Melvin Williams

No. 96, 71
- Position: Defensive end

Personal information
- Born: February 2, 1979 (age 47) St. Louis, Missouri, U.S.
- Listed height: 6 ft 2 in (1.88 m)
- Listed weight: 269 lb (122 kg)

Career information
- High school: Mehlville (Mehlville, Missouri)
- College: Kansas State (1998–2002)
- NFL draft: 2003: 5th round, 155th overall pick

Career history
- New Orleans Saints (2003–2004); San Francisco 49ers (2004); Miami Dolphins (2004); Washington Redskins (2004–2005); New Orleans VooDoo (2007);

Awards and highlights
- Third-team All-Big 12 (2002);

Career NFL statistics
- Tackles: 16
- Fumble recoveries: 1
- Passes defended: 4
- Stats at Pro Football Reference
- Stats at ArenaFan.com

= Melvin Williams (American football) =

American football player (born 1979)

Melvin Williams (born February 2, 1979) is an American former professional football player who was a defensive end for two seasons in the National Football League (NFL) with the New Orleans Saints and San Francisco 49ers. He was selected by the Saints in the fifth round of the 2003 NFL draft after playing college football for the Kansas State Wildcats. Williams was also a member of the Miami Dolphins, Washington Redskins and New Orleans VooDoo.

==Early life==
Melvin Williams was born on February 2, 1979, in St.

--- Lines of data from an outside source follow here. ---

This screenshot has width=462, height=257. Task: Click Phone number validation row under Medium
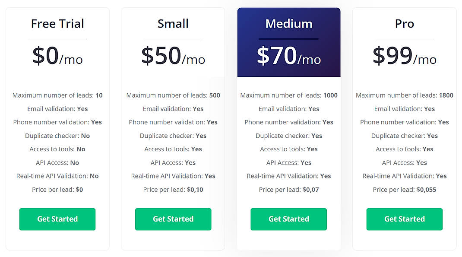pyautogui.click(x=288, y=122)
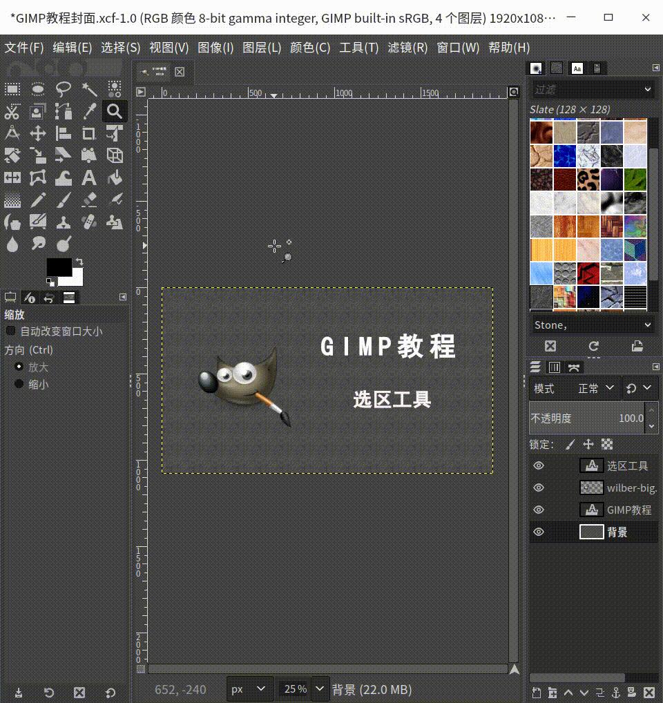Select the Ellipse Select tool
Screen dimensions: 663x703
[37, 89]
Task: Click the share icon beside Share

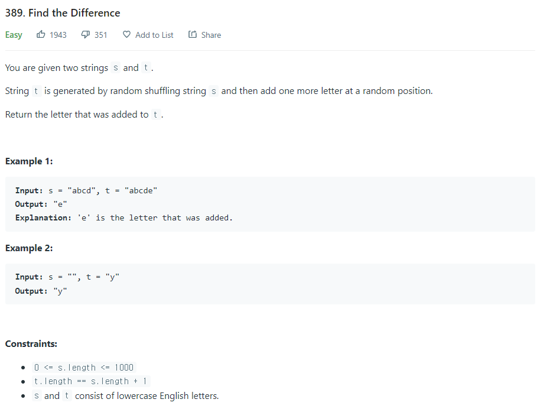Action: (193, 35)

Louis, Missouri. He was a three-year letterman in both football and basketball at Mehlville High School in Mehlville, Missouri. As a junior in 1995, he recorded 68 solo tackles, 48 assisted tackles, and 11 sacks on defense while also catching nine touchdown passes as a tight end on offense. As a senior in 1996, Williams totaled 78 solo tackles, 16 sacks, five forced fumbles, three fumble recoveries, three interceptions, and 18 receptions for 400 yards and eight touchdowns. He earned first-team all-state honors his senior year. He averaged 19.2 points per game and 10.8 rebounds per game his junior season in basketball. He finished his basketball career as the school's all-time leading scorer.

==College career==
Williams originally signed to play college football for the Kansas State Wildcats of Kansas State University in 1997 but did not enroll until spring 1998. He was redshirted in 1998, and was a four-year letterman from 1999 to 2002. He earned Associated Press third-team All-Big 12 honors his senior year in 2002.

==Professional career==
Williams was selected by the New Orleans Saints in the fifth round, with the 155th overall pick, of the 2003 NFL draft. He signed with the Saints on June 16, 2003. He played in 14 games, starting two, for the Saints during his rookie year in 2003, recording six solo tackles, six assisted tackles, and one pass breakup. Williams was waived on October 4, 2004.

Williams was claimed off waivers by the San Francisco 49ers on October 5, 2004. He was waived on October 19, re-signed on November 3, and waived again on November 13, 2004. Overall, he played in three games for the 49ers during the 2004 season, totaling three solo tackles, one assisted tackle, and three pass breakups.

Williams was claimed off waivers by the Miami Dolphins on November 15, 2004. He was soon released on November 23, 2004, before appearing in any games.

Williams signed with the Washington Redskins on December 29, 2004, but was released two days later. He re-signed with the Redskins on January 3, 2005. He was placed on injured reserve on August 18, 2005, and spent the entire season there. Williams became a free agent after the 2005 season.

Williams was signed by the New Orleans VooDoo of the Arena Football League on January 9, 2007. He was placed on injured reserve on
February 16. He was activated on March 30, 2007. Williams played in nine games for the VooDoo during the 2007 season, recording five solo tackles, one assisted tackle, one forced fumble, three fumble recoveries, and one blocked kick.

==Personal life==
Williams' brother, Turelle, also played football at Kansas State.